• _WHAT THE TASK REQUIRES_
Print the records exactly. Miss nothing.

(Stored data entries)
● ● ● ●

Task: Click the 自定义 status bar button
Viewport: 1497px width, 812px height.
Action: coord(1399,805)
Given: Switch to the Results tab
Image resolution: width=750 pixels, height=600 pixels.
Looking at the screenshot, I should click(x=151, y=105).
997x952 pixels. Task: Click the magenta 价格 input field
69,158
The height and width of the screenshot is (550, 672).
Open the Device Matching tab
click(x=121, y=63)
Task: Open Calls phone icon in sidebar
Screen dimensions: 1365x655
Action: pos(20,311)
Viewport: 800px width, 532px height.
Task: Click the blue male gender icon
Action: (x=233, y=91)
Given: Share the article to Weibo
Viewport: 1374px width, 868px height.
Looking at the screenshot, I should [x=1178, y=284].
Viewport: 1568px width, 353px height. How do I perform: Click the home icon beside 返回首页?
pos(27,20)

● ● ● ●

• _THE COMPLETED TASK_
Task: Click the 自定义 status bar button
Viewport: 1497px width, 812px height.
Action: coord(1399,805)
Given: Switch to the Results tab
Image resolution: width=750 pixels, height=600 pixels.
Looking at the screenshot, I should click(x=151, y=105).
997x952 pixels. Task: Click the magenta 价格 input field
69,158
The height and width of the screenshot is (550, 672).
Open the Device Matching tab
click(x=121, y=63)
Task: Open Calls phone icon in sidebar
Screen dimensions: 1365x655
Action: pos(20,311)
Viewport: 800px width, 532px height.
Task: Click the blue male gender icon
Action: (x=233, y=91)
Given: Share the article to Weibo
Viewport: 1374px width, 868px height.
Looking at the screenshot, I should [x=1178, y=284].
Viewport: 1568px width, 353px height. How do I perform: Click the home icon beside 返回首页?
pos(27,20)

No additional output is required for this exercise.